WORK REQUEST —
The range runs from the line containing "Given: Click the Debug bug icon in toolbar" through the last line of the material below; retype it exactly, leaving out the pictures.

INPUT DATA —
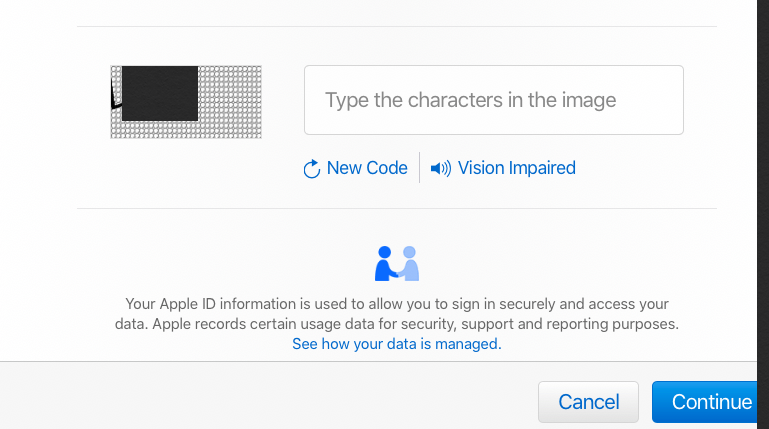Image resolution: width=769 pixels, height=429 pixels.
Task: Click the words 'Vision Impaired'
Action: [x=516, y=168]
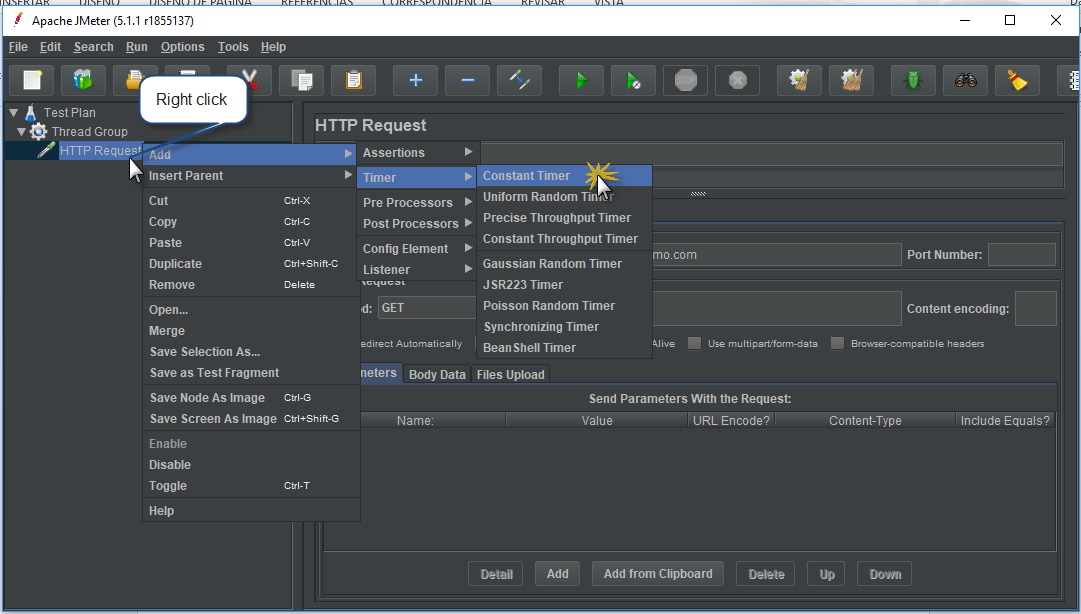Switch to the Body Data tab
Image resolution: width=1081 pixels, height=614 pixels.
pyautogui.click(x=437, y=374)
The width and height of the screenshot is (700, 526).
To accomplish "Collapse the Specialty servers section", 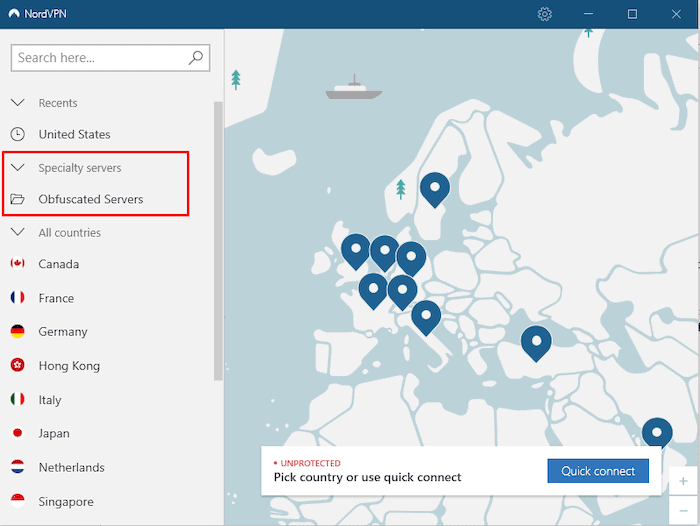I will [x=17, y=168].
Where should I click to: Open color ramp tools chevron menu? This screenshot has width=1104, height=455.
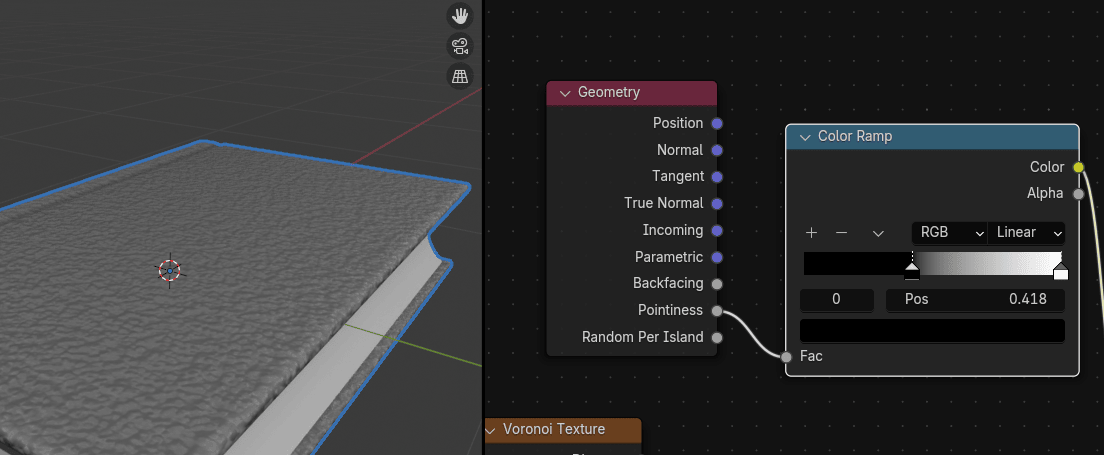coord(878,232)
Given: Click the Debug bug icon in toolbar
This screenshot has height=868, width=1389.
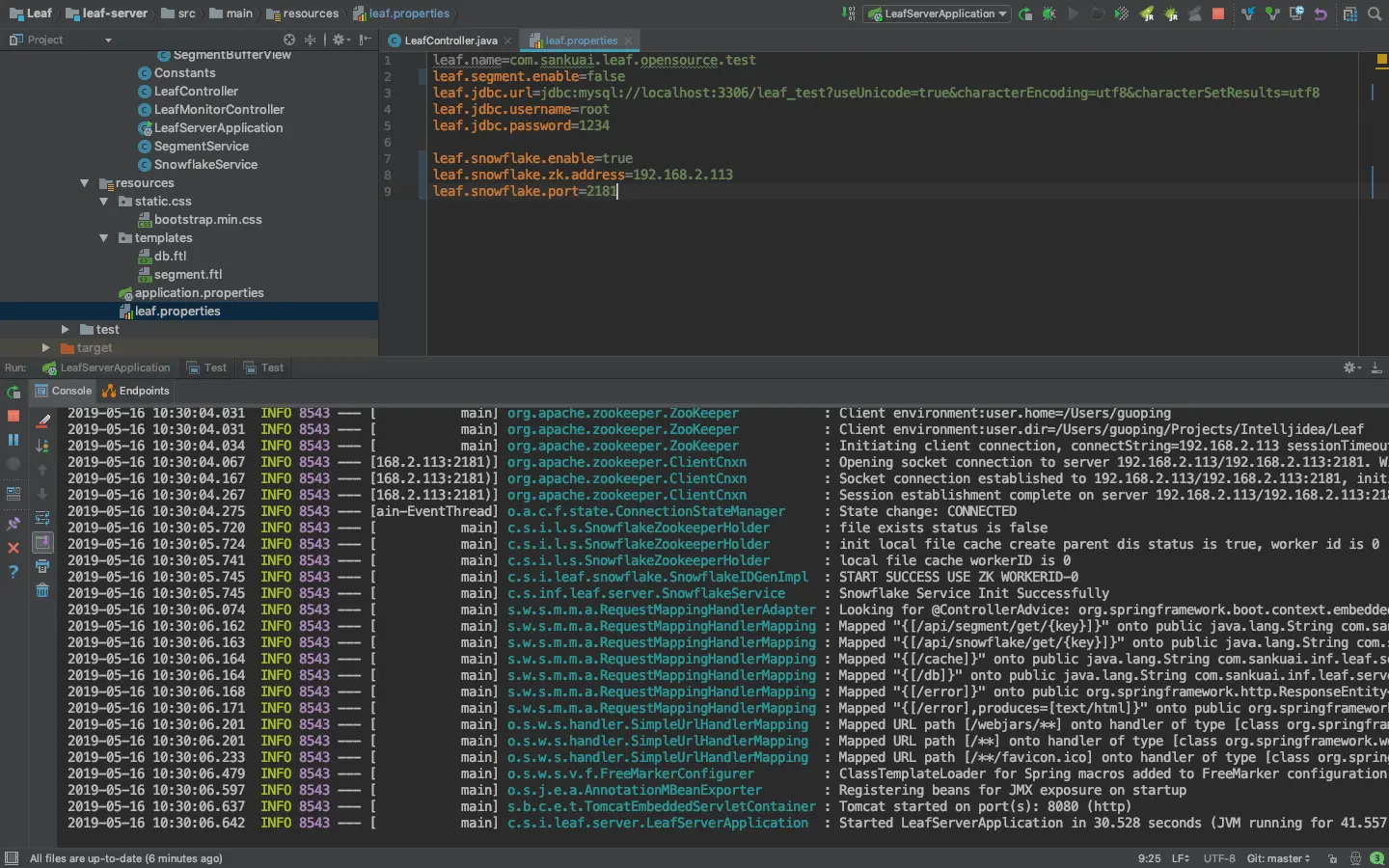Looking at the screenshot, I should click(x=1049, y=14).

ANSWER TO THIS EXERCISE —
Given: Click the Debug bug icon in toolbar
This screenshot has height=868, width=1389.
Looking at the screenshot, I should click(x=1049, y=14).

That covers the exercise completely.